Introduction

The human genome (like other mammalian genomes) is compositionally compartmentalized into isochores, large (≥0.2 Mb), “fairly homogeneous” DNA sequences that belong to five families, L1, L2, H1, H2, H3, characterized by increasing GC ranges, increasing compositional heterogeneities, and increasing gene densities1,2,3 (see Supplementary Table S1 and Fig. S1 of refs4, and 5 for a recent review).

The functional importance of isochores was evident for a long time because of their correlations with all the genome properties that were tested and led to their definition as “a fundamental level of genome organization”6. Recently, however, investigations7 showed that maps of GC-rich and GC-poor isochores of all human and mouse chromosomes match maps of TADs (0.2–2 Mb in size)8 and maps of LADs (~0.5 Mb medium size)9, respectively, so providing a strong indication for a precise correlation between isochores and chromatin domains.

Very recent work4 led to the discovery that isochores are characterized by 3-D structures that (1) are compositionally flat in GC-poor isochores but characterized by peaks and valleys in GC-rich isochores; (2) play a crucial role in the primary formation of LADs and TADs; and (3) have widely different distributions of specific sets of tri-nucleotides such as “A/T-only” and “G/C only” tri-nucleotides in GC-rich and GC-poor isochores. Here, the wider problem concerning the general involvement of oligonucleotides in the 3D structure of the genome was approached.

Results

The GC profile of chromosome 21 and its connection with chromatin domains

The profile of chromosome 21 (as obtained using the point-by-point plot of GC levels of 100 Kb blocks4) is shown as a reference profile (Fig. 1). Indeed, this profile (split into several regions, numbered 1 to 6) provided the first suggestion of a 3-D structure of isochores by showing a low-heterogeneity L1 region 2 and a series of L2+ peaks (c to f) in regions 1 and 3, two multi-peak regions 4 and 5 corresponding to H1 and H2 isochores, respectively, and a region 6 characterized by very sharp H2/H3 peaks ranging from 40–45% to 55–60% GC. It has been recently shown4 that, while the GC-poor, low-heterogeneity L1 region (as well as L2 regions, only represented in chromosome 21 by the “valley” isochore Y4, but present to much larger extents in other chromosomes) corresponds to LADs, the GC-rich, high-heterogeneity L2+, H1, H2, H3 peaks corresponds to TADs.

Figure 1
figure 1

(A) Compositional profile of human chromosome 21. GC levels of 100 Kb windows (see Materials and Methods for the sequence used) are presented in a point-by-point plot. This figure shows that: region 1 comprises an L2+ peak (c); region 2 corresponds to a compositionally flat L1 isochore; region 3 comprises three L2+ peaks (d–f); regions 4 and 5 comprise the multi-peak H1 and H2 isochores, respectively; region 6 comprises H2/H3 peaks. Black, blue and red lines separate regions 1 to 6.

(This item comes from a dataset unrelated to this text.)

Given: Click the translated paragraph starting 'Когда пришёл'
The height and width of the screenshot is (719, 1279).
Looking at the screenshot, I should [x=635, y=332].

The di-nucleotides of chromosome 21

An analysis4 of previous results10,11 (see Supplementary Fig. 1) showed that “A/T-only” and “G/C-only” di-nucleotides were the most abundant ones in GC-poor and GC-rich isochores, respectively (with AA, TT and GG, CC, respectively, reaching the highest levels); in contrast, the “mixed” dinucleotides (comprising both A or T and G or C) showed only modest differences in different isochore families. For these reasons, the profiles of the three sets of di-nucleotides were investigated separately.

The “G/C-only” di-nucleotides showed profiles (Fig. 2A) that were similar to GC profiles (Fig. 1). These profiles were characterized by a low-heterogeneity region 2 (with a ~4% level), a series of peaks c, d, e, f, in regions 1 and 3, two multi-peak regions 4 and 5 and a series of sharp GpG and CpC peaks in region 6. GpC showed a slightly lower level in region 2 and peaks covering a smaller range in region 6 compared to GpG and CpC. CpG showed the lowest levels (~1% in region 2 and small peaks in region 6), as expected from the well-known shortage of this di-nucleotide12.

Figure 2
figure 2

Profiles of (A) “G/C-only”, and (B) “A/T-only” di-nucleotides on human chromosome 21. Blue and red lines define regions 2 and 6, respectively. Black lines separate region 4 from the two contiguous regions 3 and 5.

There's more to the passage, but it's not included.